Michigan Teacher Pension Contributions Must Improve Debt Repayment Methods

Testimony

Michigan Teacher Pension Contributions Must Improve Debt Repayment Methods

These changes to MPSERS make it easier for the state to accurately determine how much is needed to pay down current pension debt and ensure that taxpayers pay less.

Good morning Mr. Chairman and members of the committee, and thank you for the opportunity to testify today.

My name is Daniel Takash. I am a policy analyst with the Pension Integrity Project at Reason Foundation, which is a 501(c)3 national think tank. The Pension Integrity Project works with policymakers, labor associations, and other interested stakeholders around the country by offering data-driven analysis and policy concepts designed to improve the overall solvency of public-sector retirement systems.
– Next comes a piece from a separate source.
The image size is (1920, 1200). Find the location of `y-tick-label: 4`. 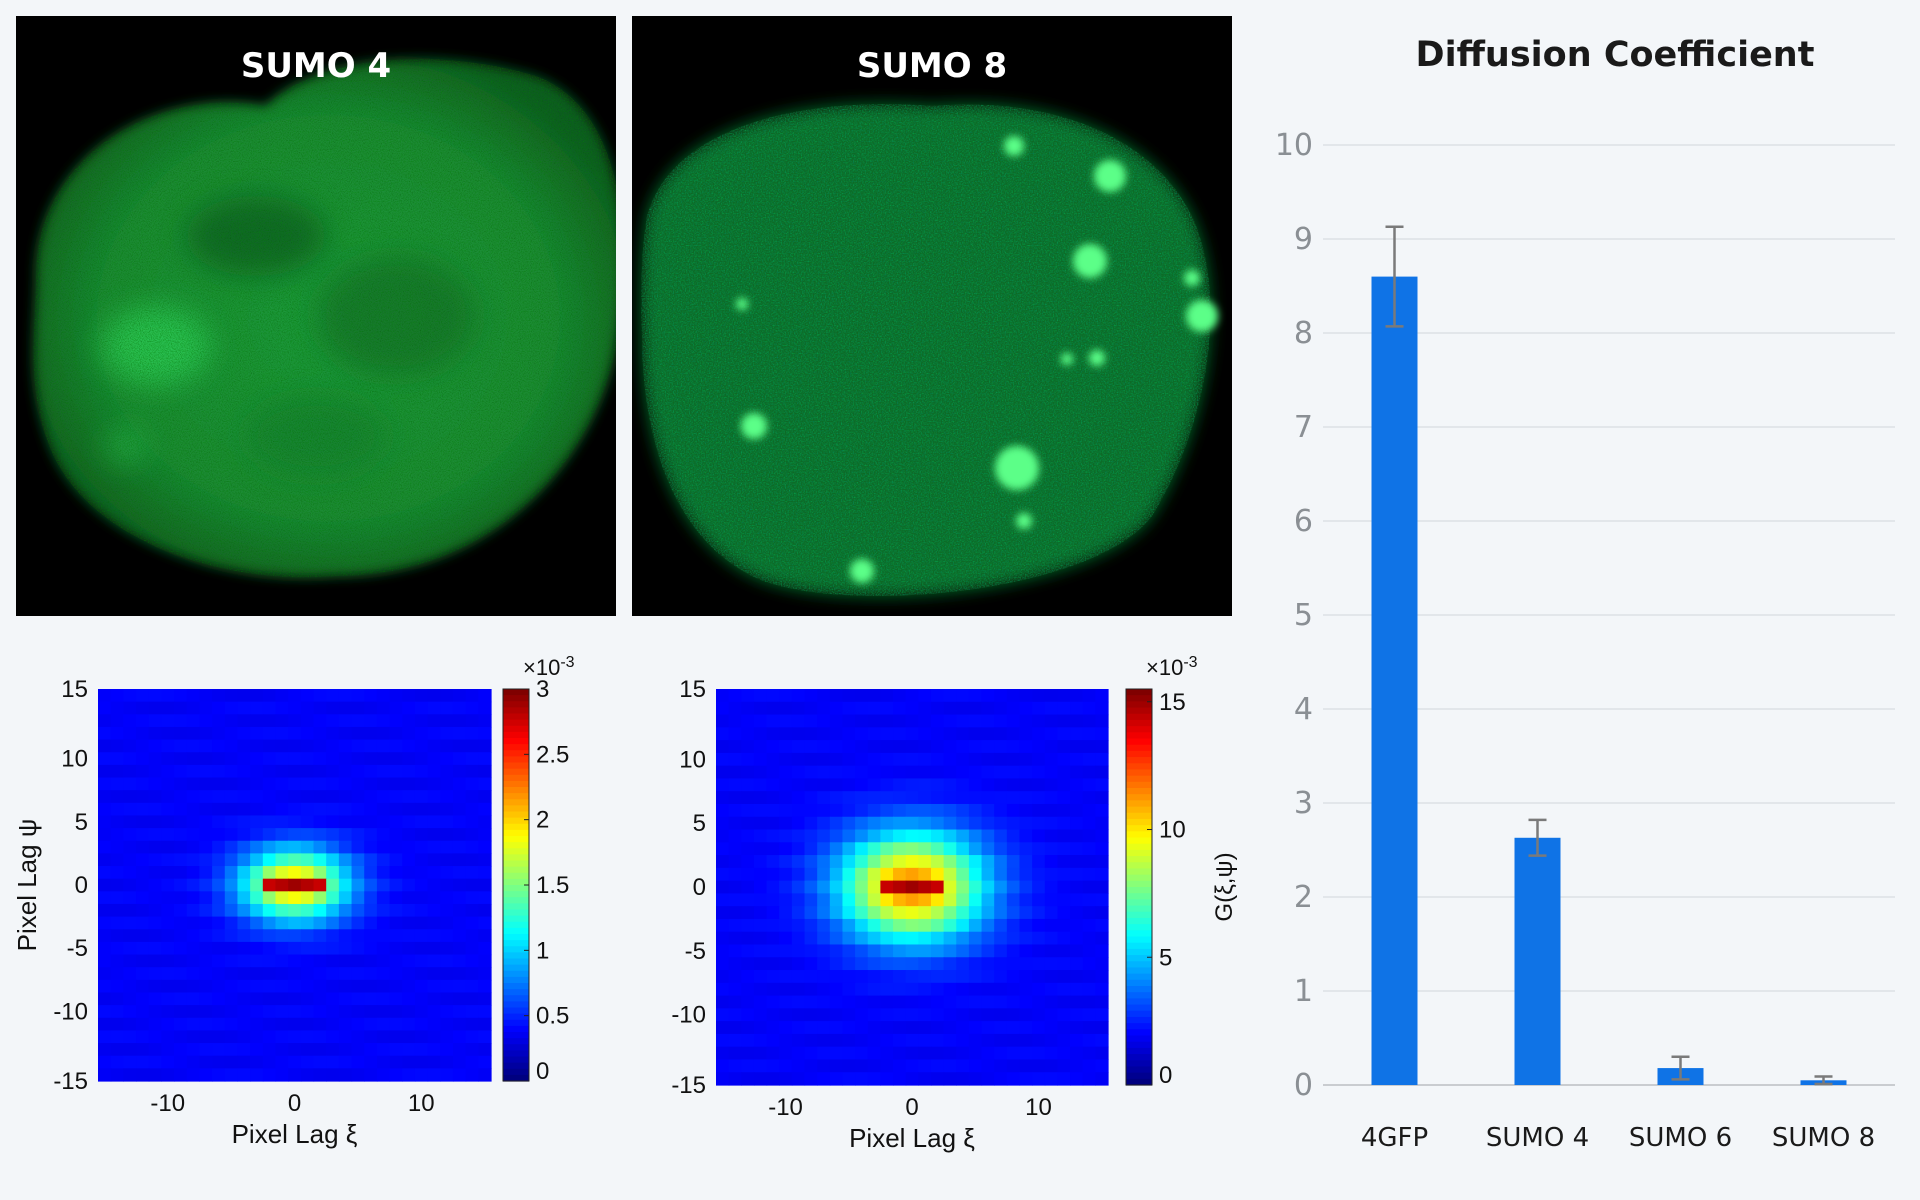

The proposed legislation would reform the Michigan Public School Employees Retirement System’s (MPSERS) current unfunded liability amortization policy so it accelerates debt payments by setting a contribution floor and bring one of the most important assumptions used to determine unfunded liability amortization payments more closely in line with reality. These changes will make it easier for the state to accurately determine how much is needed to pay down current pension debt and will ensure that taxpayers pay less in long-term interest costs than under the status quo.

When a pension system becomes underfunded, the plan develops an unfunded liability, which is simply the present value of promised benefits minus the assets in the plan. Even if 100 percent of the plan’s assumptions are met 100 percent of the time starting today, the unfunded liability will still exist and must be paid down. Contributions made to pay for underfunded benefits are called amortization payments, and they are made according to an amortization schedule, at the end of which the unfunded liability should be completely paid off. MPSERS is currently projected to pay down its unfunded liability by 2038.
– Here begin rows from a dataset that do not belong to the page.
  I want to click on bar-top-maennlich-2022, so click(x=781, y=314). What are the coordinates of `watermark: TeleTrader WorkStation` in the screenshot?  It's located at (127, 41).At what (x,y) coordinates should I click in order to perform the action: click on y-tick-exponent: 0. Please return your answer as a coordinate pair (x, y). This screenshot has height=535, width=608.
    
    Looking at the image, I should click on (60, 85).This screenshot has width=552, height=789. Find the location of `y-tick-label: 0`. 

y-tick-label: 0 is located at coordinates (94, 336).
The level percent of payroll method, a method used by most plans across the country, sets the required payments as a constant share of payroll over the amortization schedule. Because payroll is expected to grow, so too will the amortization payments when using this method.  As long as payroll growth is positive, these payments are back-loaded so larger and larger payments are required over the long run.
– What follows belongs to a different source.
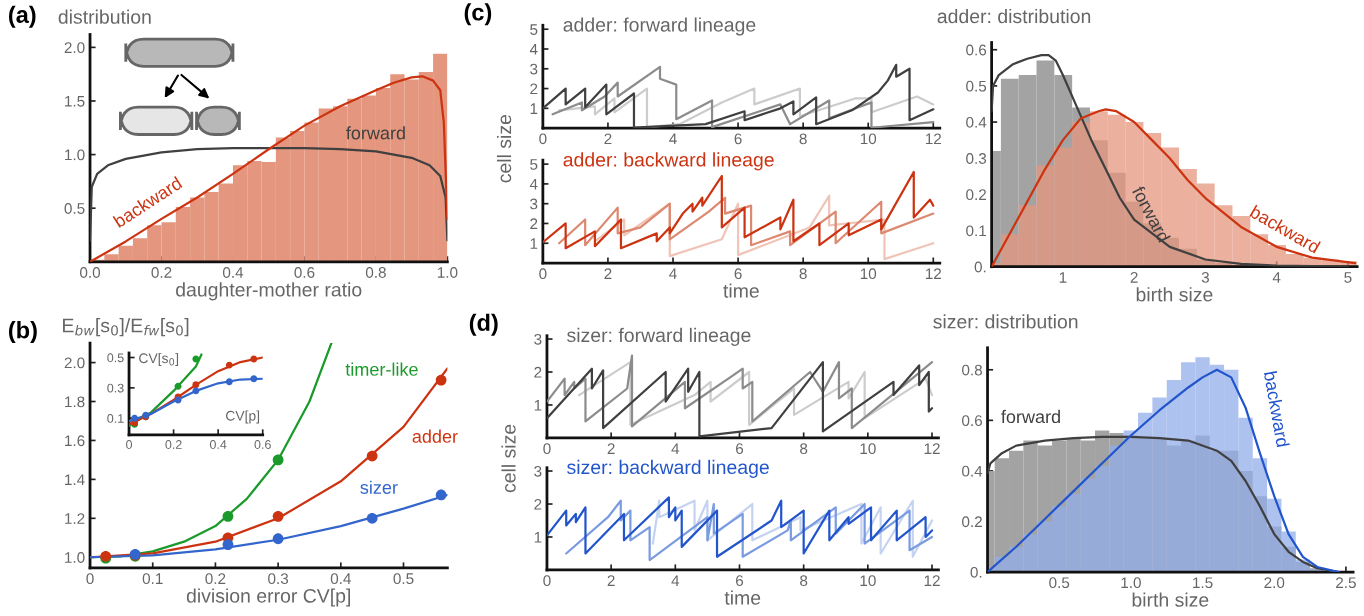  Describe the element at coordinates (972, 370) in the screenshot. I see `y-tick-label: 0.8` at that location.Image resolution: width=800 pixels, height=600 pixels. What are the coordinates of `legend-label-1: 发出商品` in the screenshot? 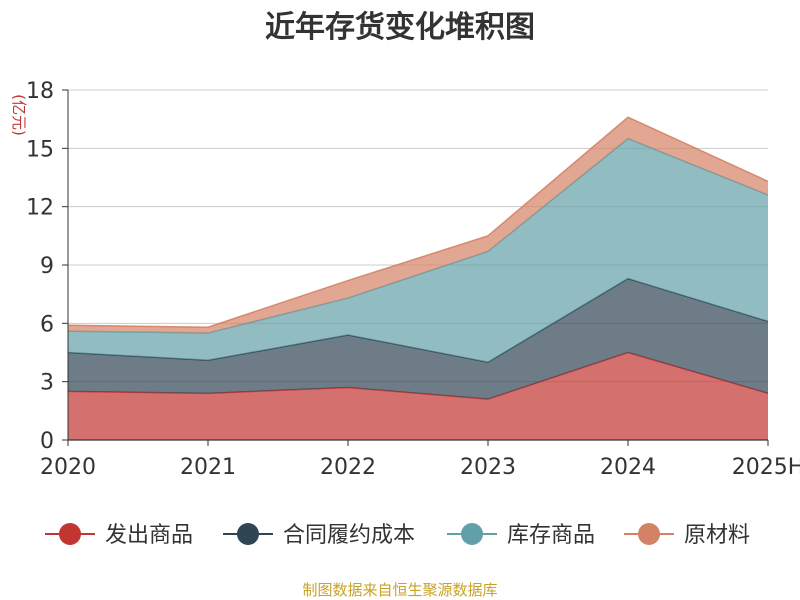 It's located at (149, 536).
The level percent of payroll amortization method can be problematic though. Because payments made are a function of payroll, any underperformance of the payroll growth assumption means amortization payments will be less than they should be, making the state’s plan for how to pay off the debt unworkable.

That has been the case with MPSERS, and we believe that the current assumption for payroll growth is too high, leading to a historic pattern of systematic underfunding. MPSERS assumed payroll growth of 4 percent between 2000 and 2006 when the rate was reduced to 3.5 percent. During this period, actual payroll growth never met the plan’s assumption. Indeed, over this period the long-run payroll growth was negative 0.5 percent.

This is reflective of declining school enrollment in the state of Michigan. According to the Michigan Department of Education, school enrollment in the state is at the lowest level since 1950. In 2002, there were 1.7 million students. In 2017, there were about 1.5 million—a 12 percent decline over this period.

To put this into more concrete terms, overestimating the growth in payroll has contributed about $1.4 billion to MPSERS’s total unfunded liability since 2000.

This legislation addresses the problem in two ways. First, by requiring amortization payments be no less than they were the year before beginning in 2022, it prevents any temporary market upswing or other positive shocks to the pension system from slowing down the state’s debt repayment. Making a greater commitment to paying down pension debt in good years shields against market downturn during bad years.

Second, by phasing in a zero percent payroll growth assumption, the plan brings the assumptions used more in line with actual plan experience.  A zero percent payroll growth assumption with a level percent method produces a similar effect to a “level dollar amortization method,” which is a bit more conceptually straightforward compared to a level percent method. Plan actuaries determine much a series of payments of a constant dollar amount should be to fully fund the plan at the end of the amortization schedule.

If the assumption remains unchanged, the House Fiscal Analysis states that by the end of the amortization schedule, if payroll growth is 1.5 percent (well above historic trends) then this bill alone will reduce required contributions by almost $3 billion.

Level dollar amortization methods also accelerate debt repayment, avoiding the back-loading problem and lowering long-term interest costs, saving future taxpayers and the state more money in the long-run.

Failure to accurately estimate payroll growth has contributed to systematic underfunding of MPSERS when paying down pension debt and has created a persistent back-loading of debt payments. This legislation addresses many of the problems presented by current amortization policy and accelerates much-needed contributions to the underfunded pension system.

I am happy to answer any questions the committee may have.